• TASK TO COMPLETE: From the records below, count the lines holding the string "computer". Only the number is wanted.

--- DATA ---

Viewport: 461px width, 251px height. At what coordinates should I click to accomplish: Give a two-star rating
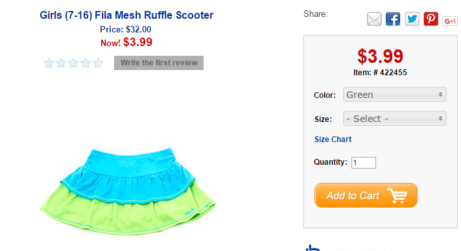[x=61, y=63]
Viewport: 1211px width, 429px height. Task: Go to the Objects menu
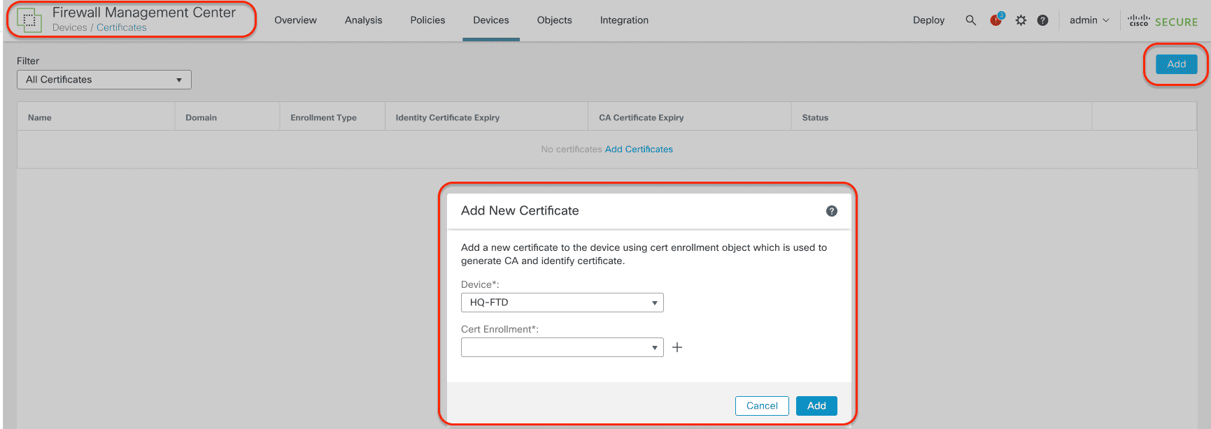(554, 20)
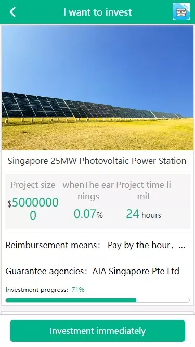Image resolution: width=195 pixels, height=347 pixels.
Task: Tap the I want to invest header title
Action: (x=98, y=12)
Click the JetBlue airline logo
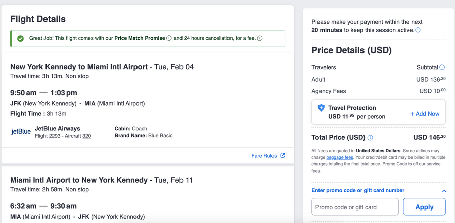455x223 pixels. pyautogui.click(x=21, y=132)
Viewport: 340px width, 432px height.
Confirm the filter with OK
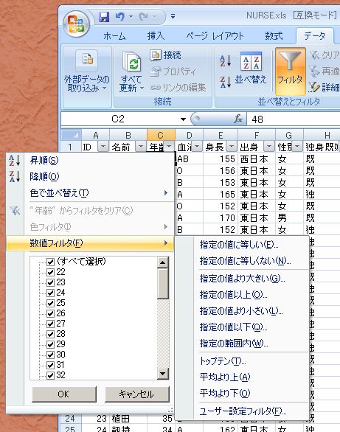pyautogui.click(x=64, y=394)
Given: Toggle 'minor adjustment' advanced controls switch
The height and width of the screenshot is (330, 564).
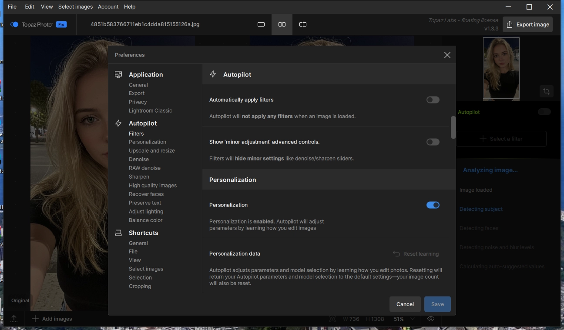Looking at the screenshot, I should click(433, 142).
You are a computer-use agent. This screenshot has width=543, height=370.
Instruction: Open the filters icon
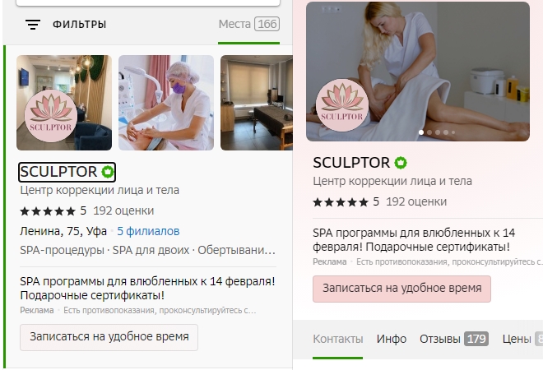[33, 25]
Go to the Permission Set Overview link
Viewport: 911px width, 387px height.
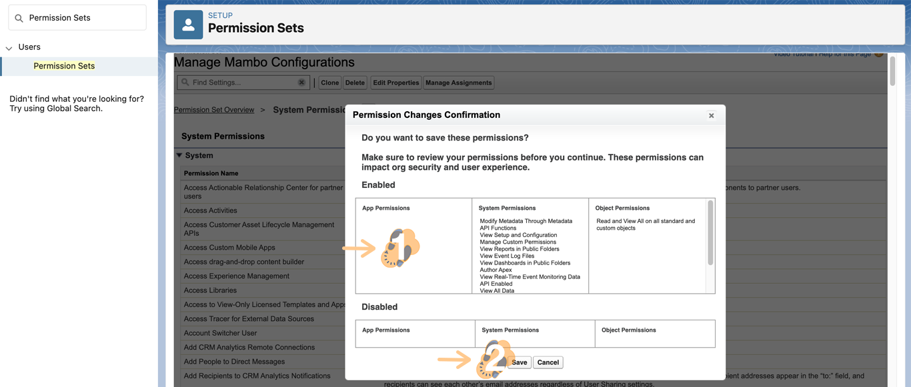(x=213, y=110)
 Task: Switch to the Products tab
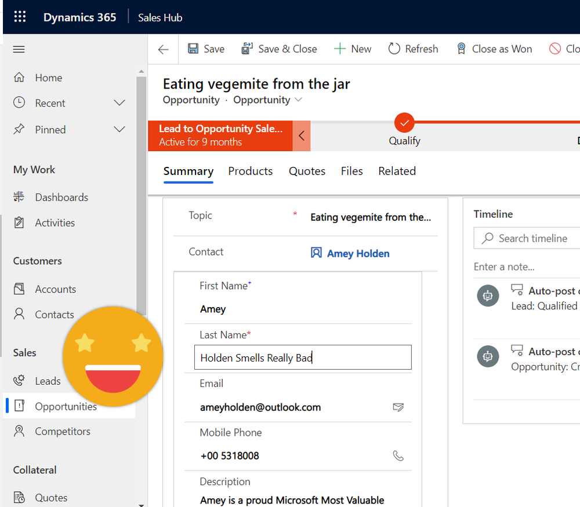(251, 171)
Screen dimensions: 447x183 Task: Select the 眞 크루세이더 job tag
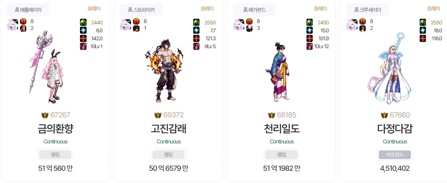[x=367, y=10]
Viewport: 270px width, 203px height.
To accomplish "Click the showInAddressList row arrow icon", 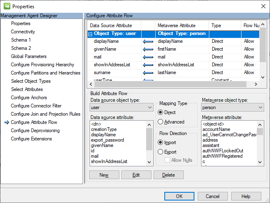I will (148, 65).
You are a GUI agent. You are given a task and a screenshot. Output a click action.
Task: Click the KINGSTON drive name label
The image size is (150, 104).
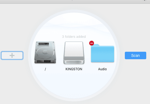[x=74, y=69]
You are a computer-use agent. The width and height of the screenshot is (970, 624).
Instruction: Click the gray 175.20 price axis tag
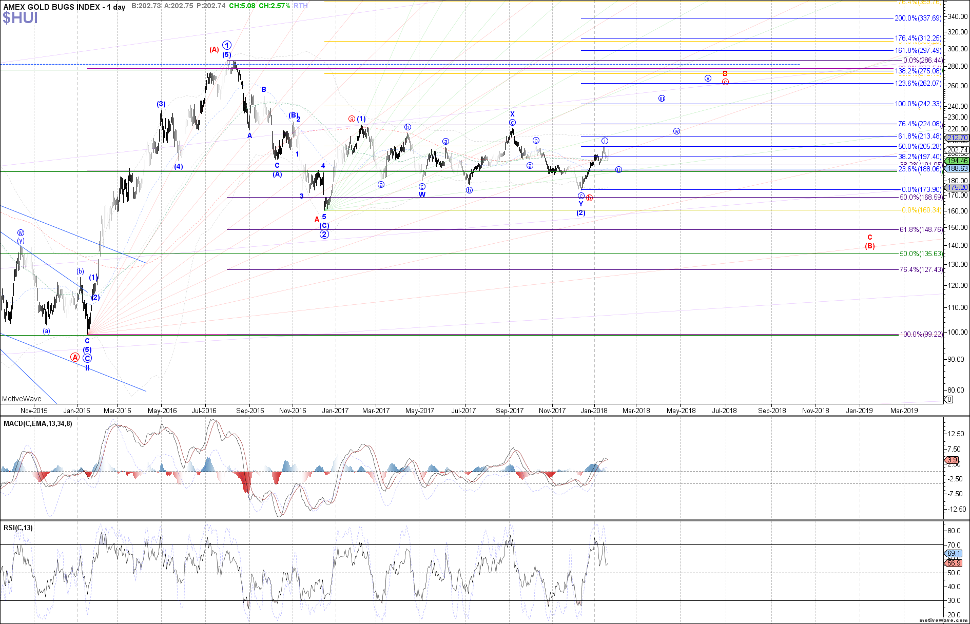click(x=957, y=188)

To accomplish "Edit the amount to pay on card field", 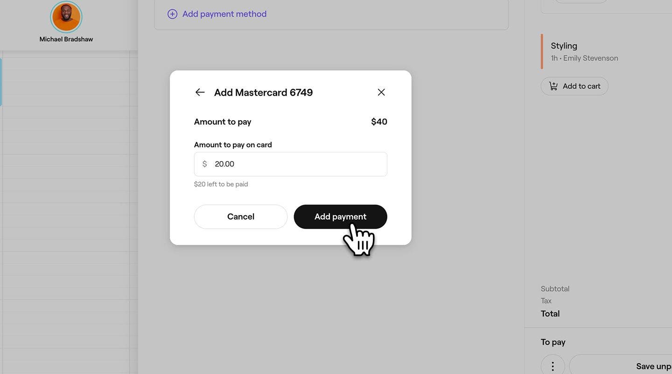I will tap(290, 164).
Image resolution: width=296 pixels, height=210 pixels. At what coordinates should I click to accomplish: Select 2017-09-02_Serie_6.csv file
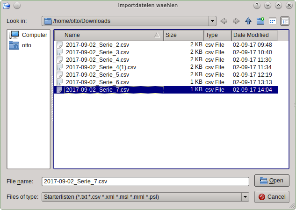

---

• ANSWER TO THIS TASK: 2